Aim of the task: Lines in the listing below that contain the string "computer" are to be found and copied.

────────

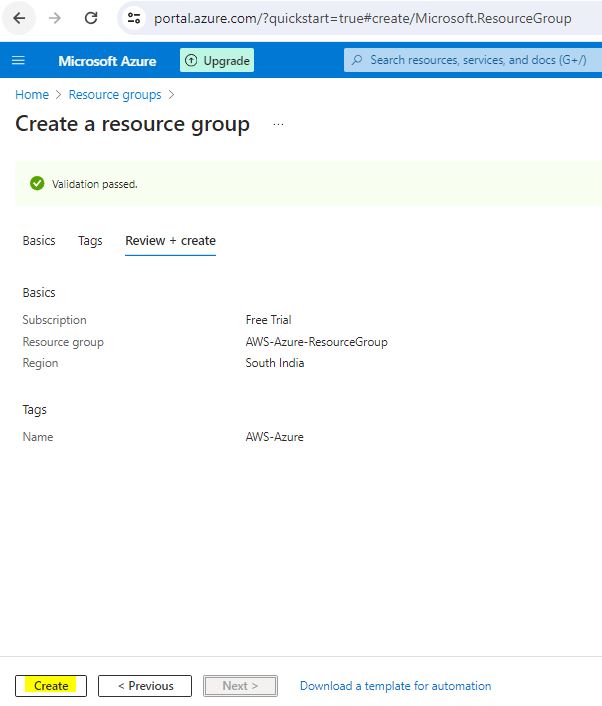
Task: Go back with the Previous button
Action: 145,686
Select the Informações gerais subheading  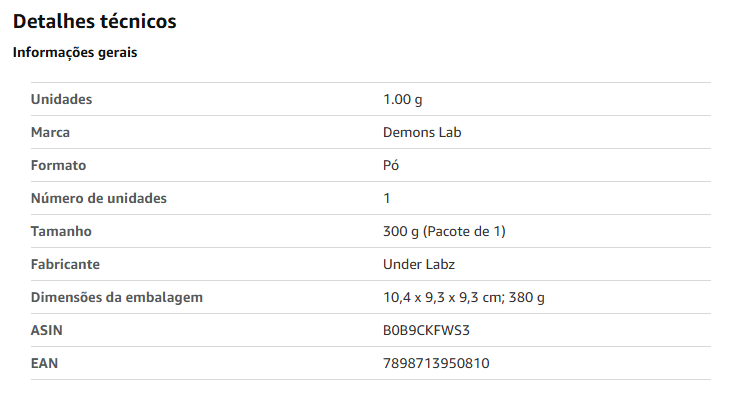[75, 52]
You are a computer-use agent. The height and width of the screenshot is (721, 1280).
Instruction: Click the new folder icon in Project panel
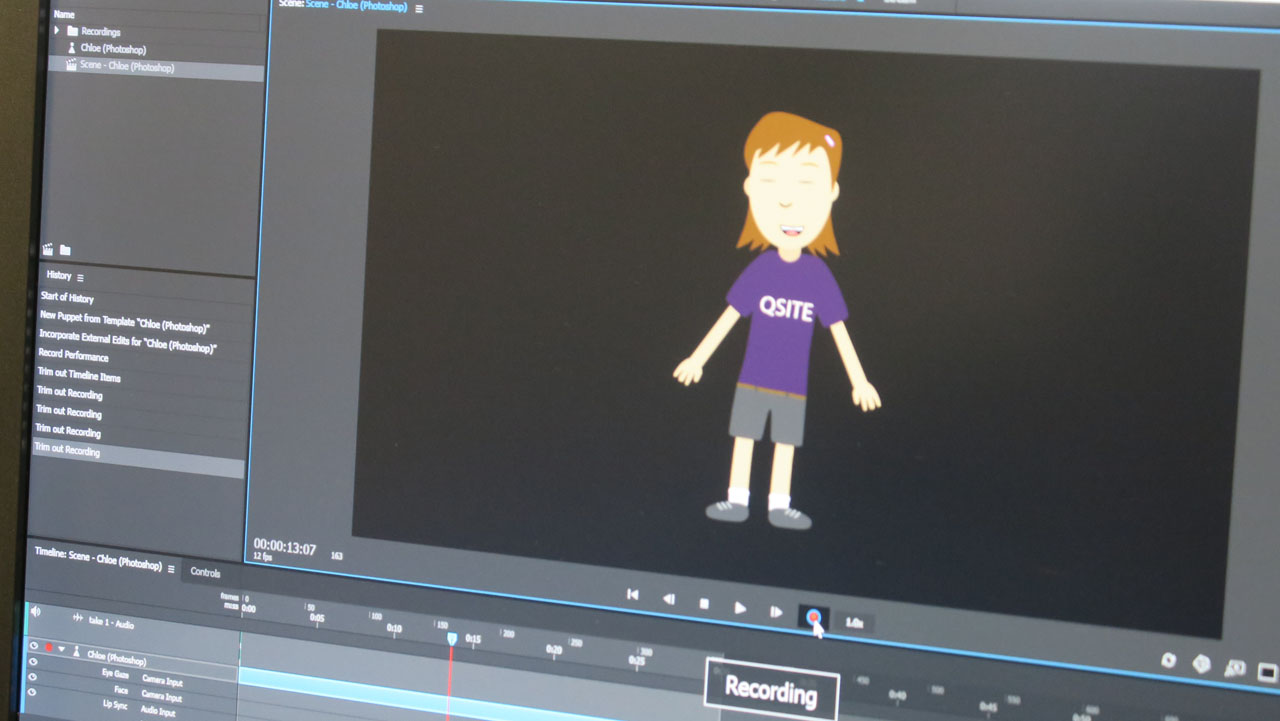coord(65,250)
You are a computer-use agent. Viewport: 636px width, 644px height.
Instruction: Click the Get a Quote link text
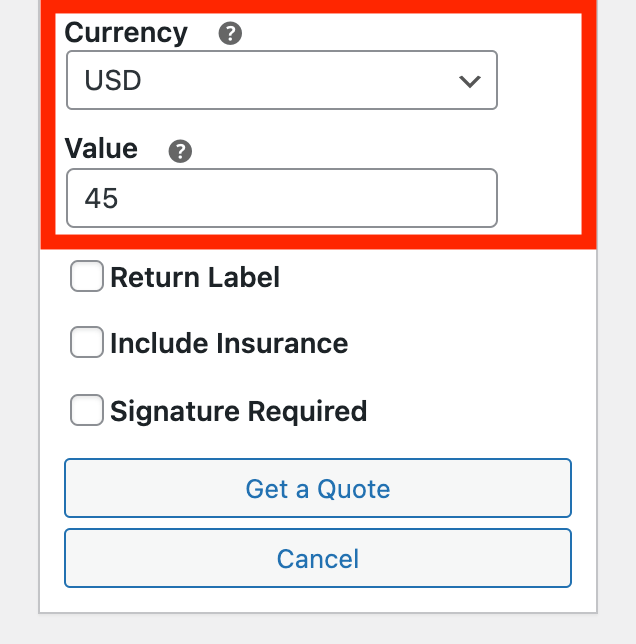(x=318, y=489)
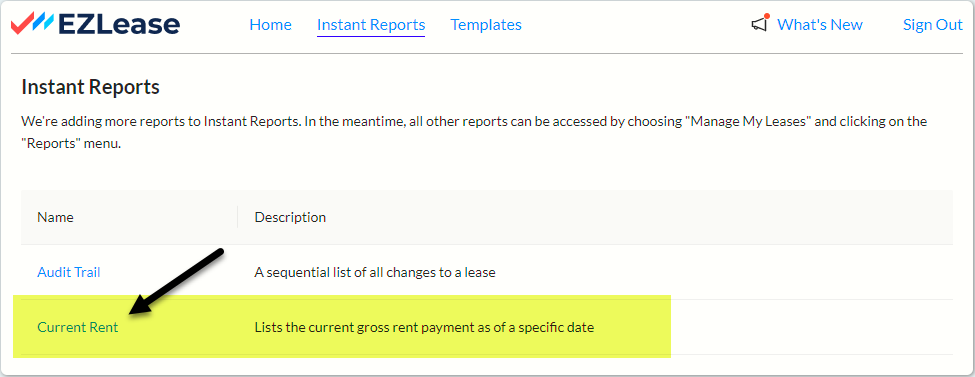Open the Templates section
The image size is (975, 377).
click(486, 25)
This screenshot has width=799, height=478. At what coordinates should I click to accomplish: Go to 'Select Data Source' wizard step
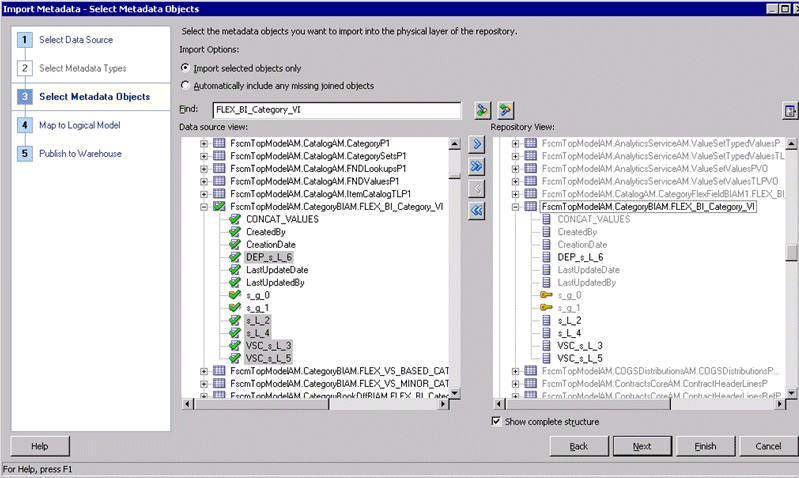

────────

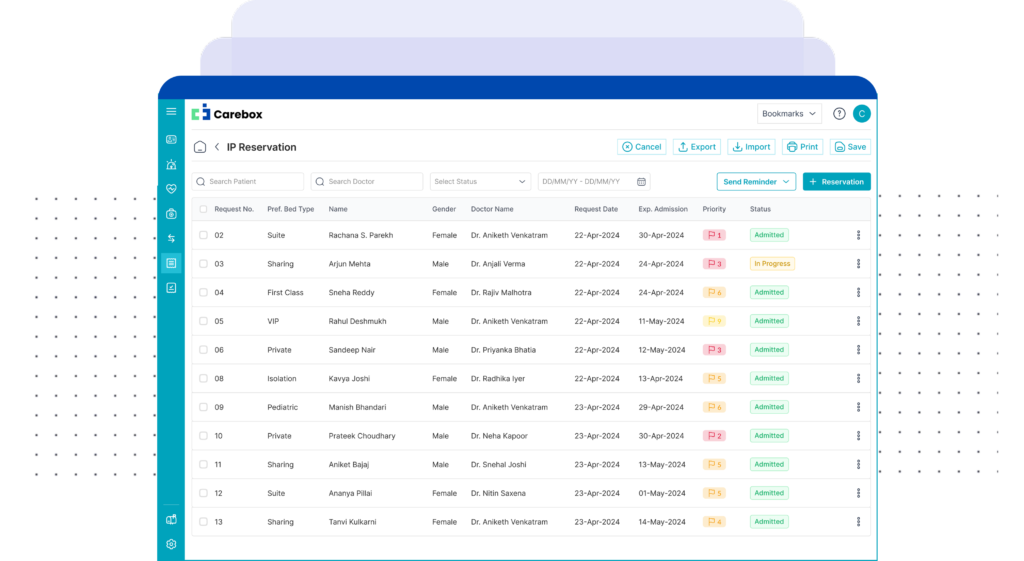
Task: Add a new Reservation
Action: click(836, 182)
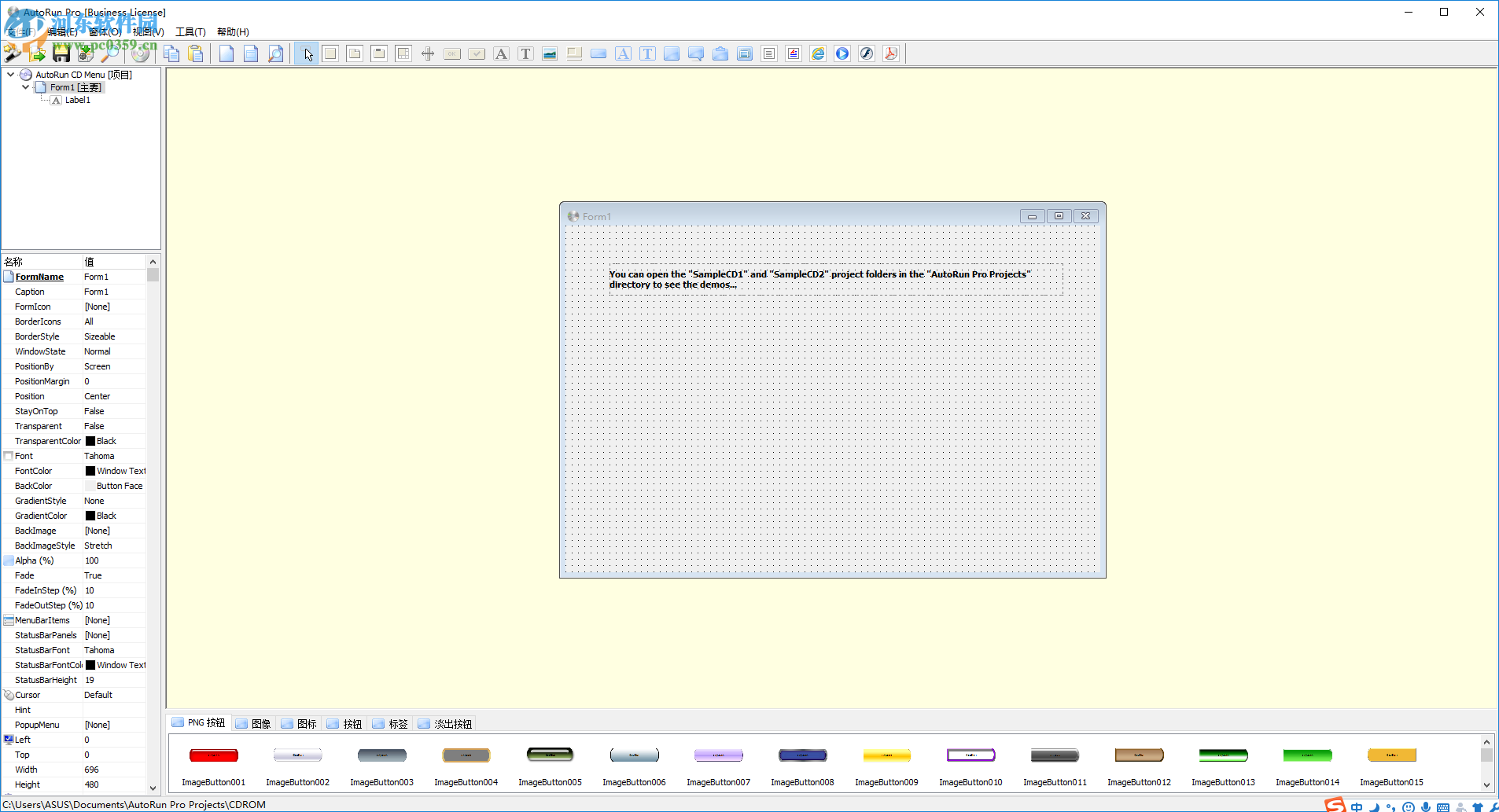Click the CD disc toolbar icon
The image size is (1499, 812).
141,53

────────

Solution to the exercise:
You are a computer-use agent. The height and width of the screenshot is (721, 1280).
You are a computer-use agent. Viewport: 636px width, 644px height.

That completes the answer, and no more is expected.